In any multiuser distributed computing environment, there is
usually a set of files which are accessed frequently by the user community and
a set of disks connected via a local area network (LAN), used to store these
files.  It is the system administrator's job to decide which files are to be
stored on each particular disk. Usually the disks available for storage are
physically separated and connected via a network. A Network File System (NFS),
handles all the file access requests. The disks typically have different
characteristics since distributed networks usually have heterogeneous
resources. The placement of heavily accessed files, across these disks, can
have a large impact on the performance of the system in terms of the
throughput. An effective file placement strategy should consider file access
probabilities and disk characteristics. Placing all the files on the fastest
available disk may not be optimal due to queuing and contention delays.

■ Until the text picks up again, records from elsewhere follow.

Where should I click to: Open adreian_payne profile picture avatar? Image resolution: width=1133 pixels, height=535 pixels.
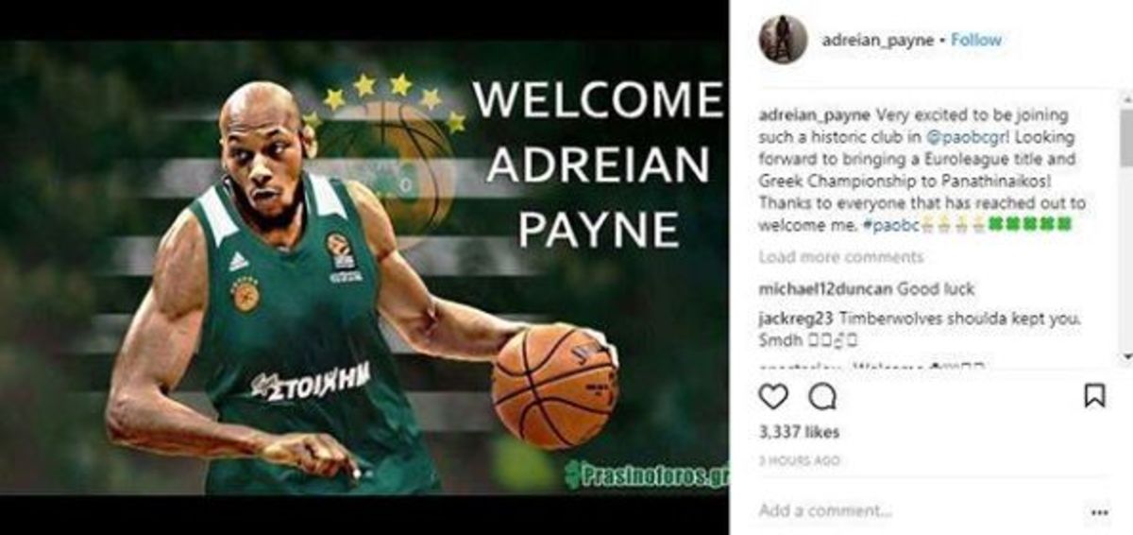[783, 40]
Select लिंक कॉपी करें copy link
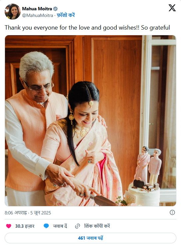 [x=97, y=226]
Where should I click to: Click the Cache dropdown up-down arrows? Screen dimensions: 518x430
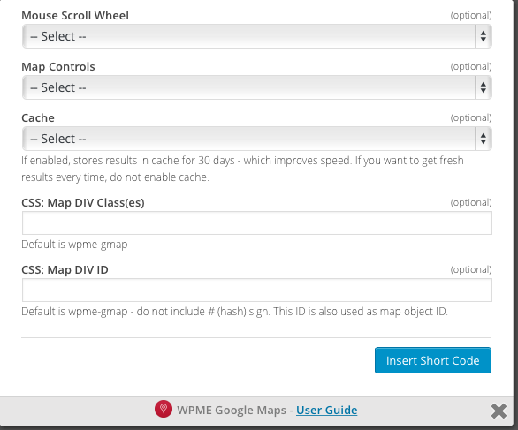[483, 139]
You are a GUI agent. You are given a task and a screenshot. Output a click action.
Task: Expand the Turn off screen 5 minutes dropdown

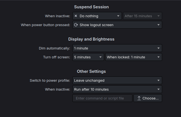[88, 57]
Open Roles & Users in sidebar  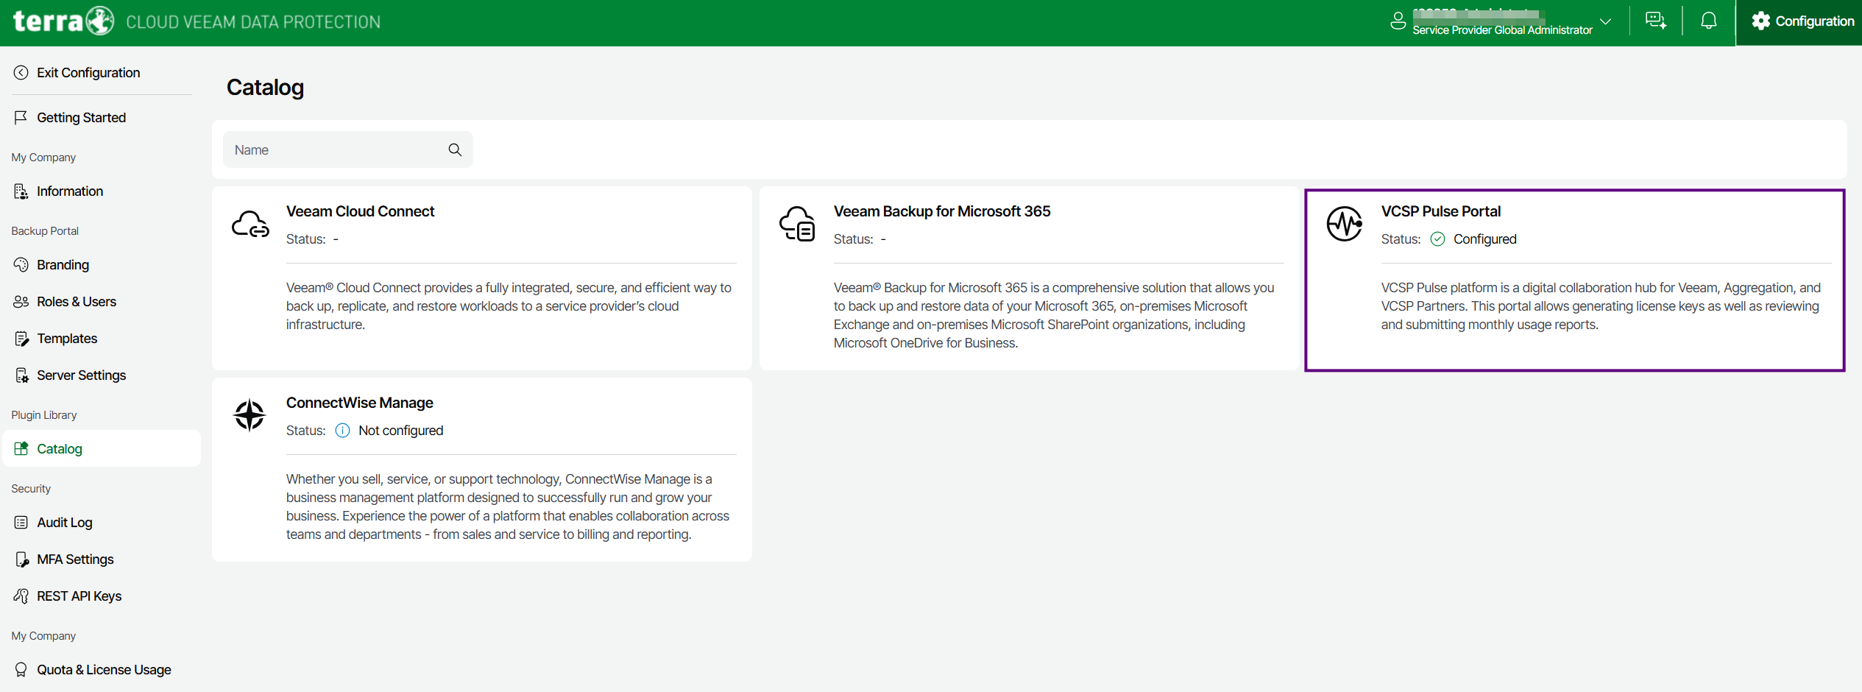click(77, 302)
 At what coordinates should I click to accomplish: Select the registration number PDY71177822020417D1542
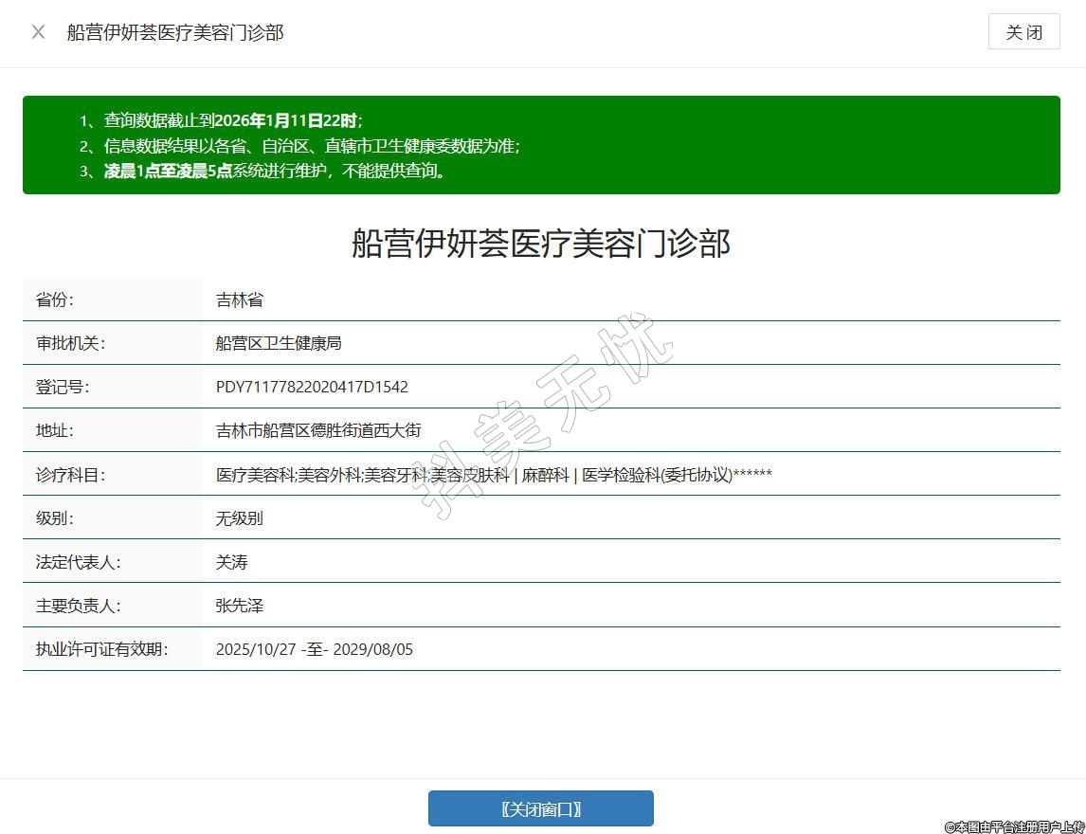click(x=312, y=387)
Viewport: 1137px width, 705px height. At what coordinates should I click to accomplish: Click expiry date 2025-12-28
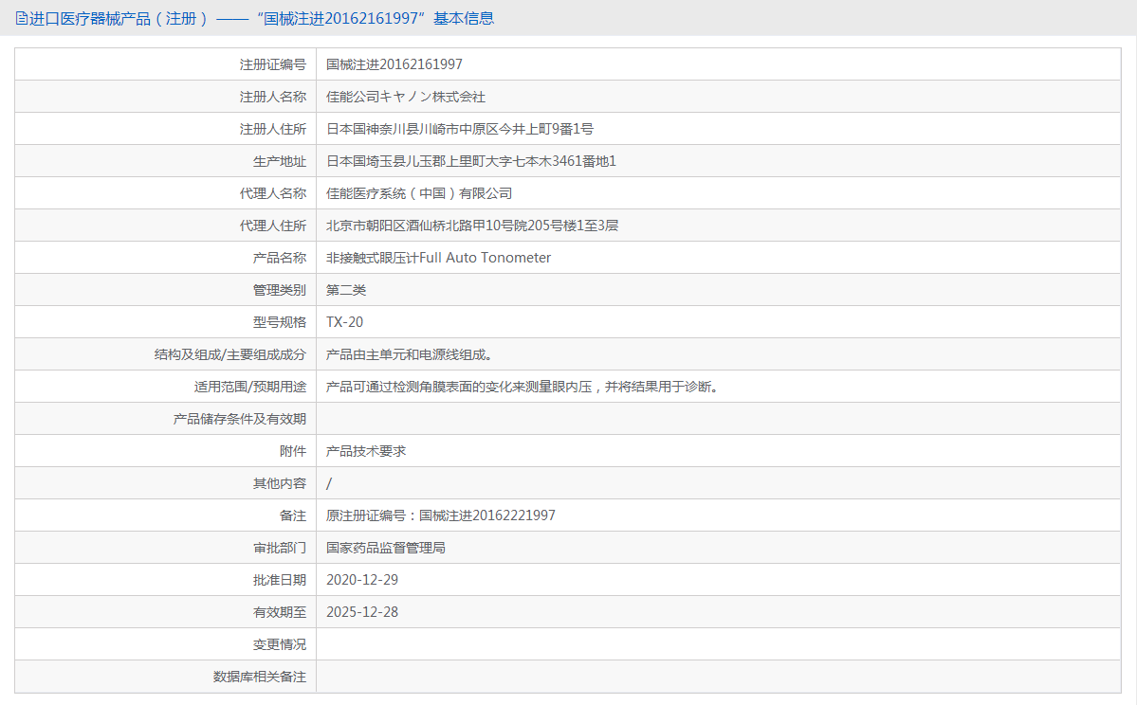click(362, 612)
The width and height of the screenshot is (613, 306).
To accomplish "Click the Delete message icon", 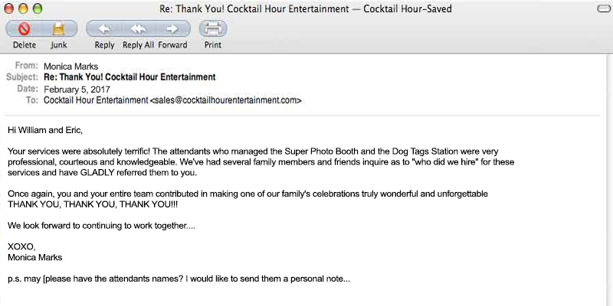I will point(24,30).
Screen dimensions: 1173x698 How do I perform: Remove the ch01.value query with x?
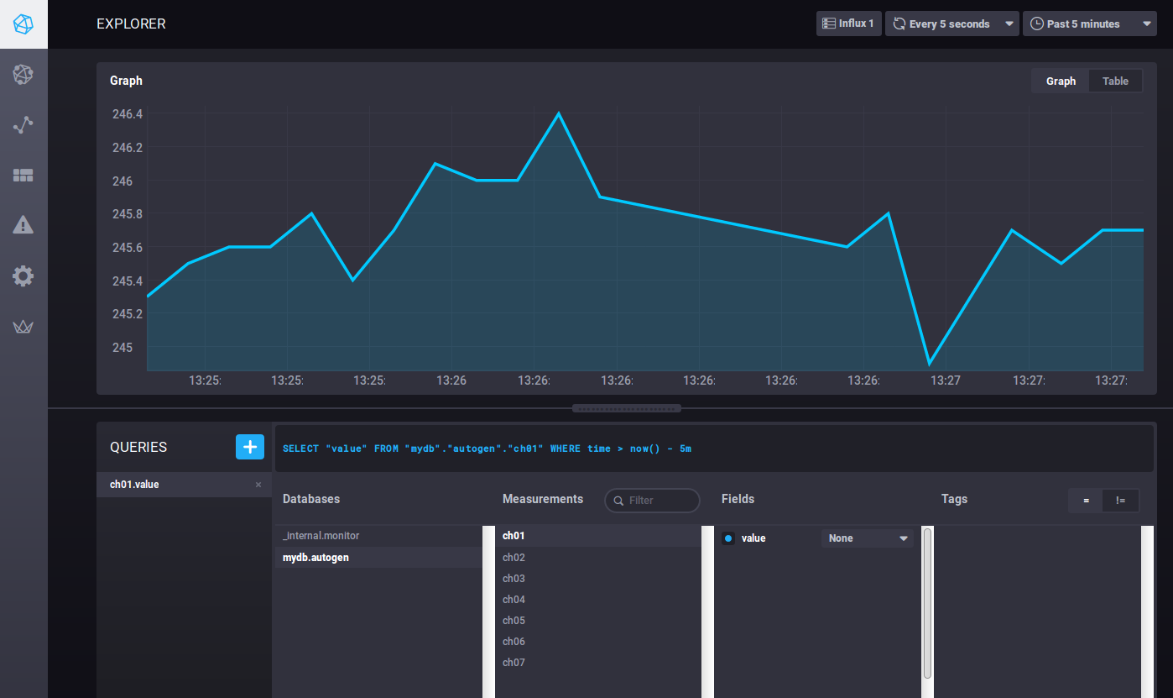tap(258, 485)
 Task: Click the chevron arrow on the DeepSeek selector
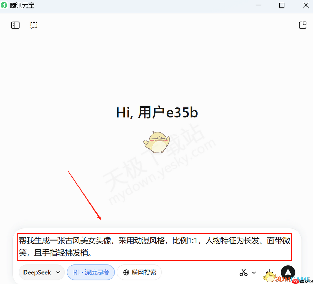click(x=58, y=272)
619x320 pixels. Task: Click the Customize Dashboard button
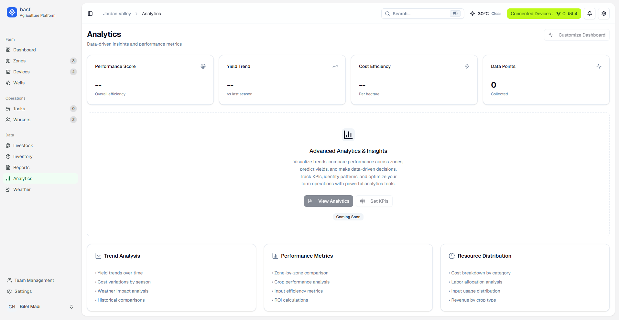tap(576, 35)
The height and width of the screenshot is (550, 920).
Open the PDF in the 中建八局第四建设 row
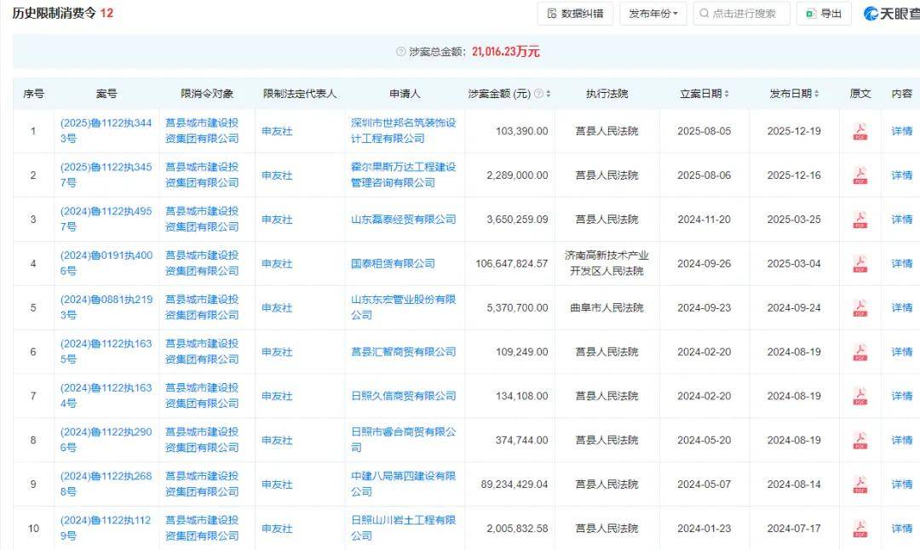[x=860, y=484]
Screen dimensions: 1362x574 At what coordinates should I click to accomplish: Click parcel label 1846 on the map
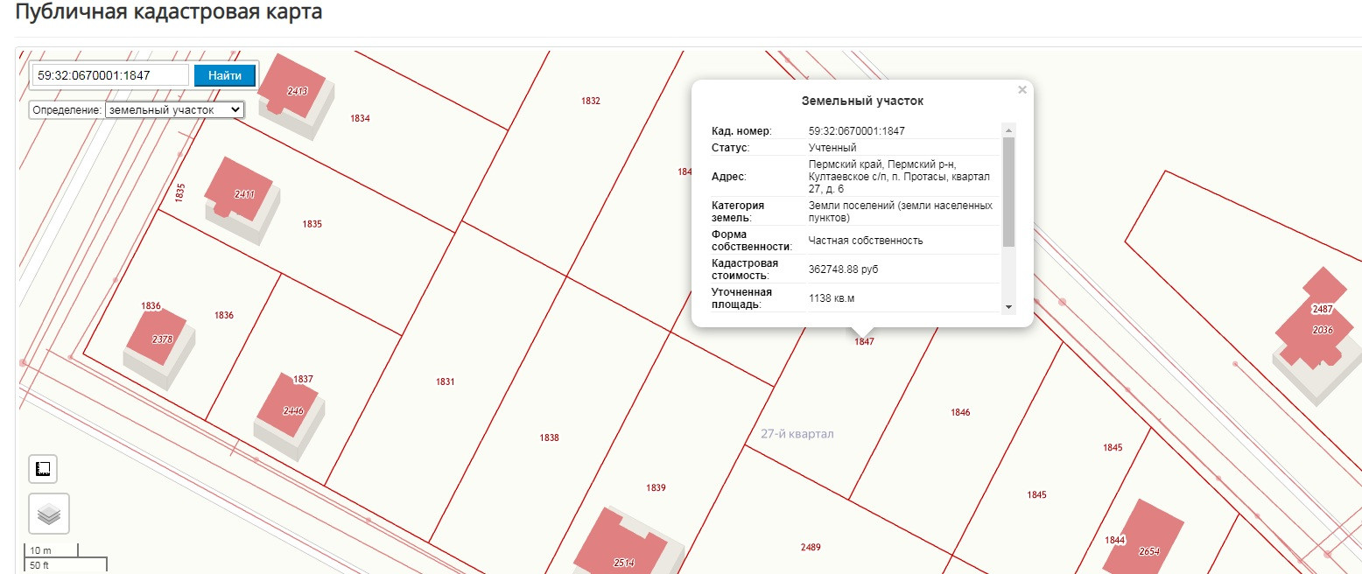(960, 412)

Typical results of a poor file placement include low throughput and 
overloading of ``hot'' disks. Modeling a distributed system is not trivial, 
since it includes modeling the distributed computing resources, the network 
connecting them to the file servers, and the overhead introduced by the NFS. 
This paper presents a simple queuing network model of a distributed system 
and a method to efficiently calibrate the model with experiments. Certain 
approximations are made to simplify the analysis and calibration. Validation 
experiments comparing the predicted performance with the actual performance 
justify the approximations and indicate that simple models can serve the 
purpose of accurately indicating potential improvements in performance.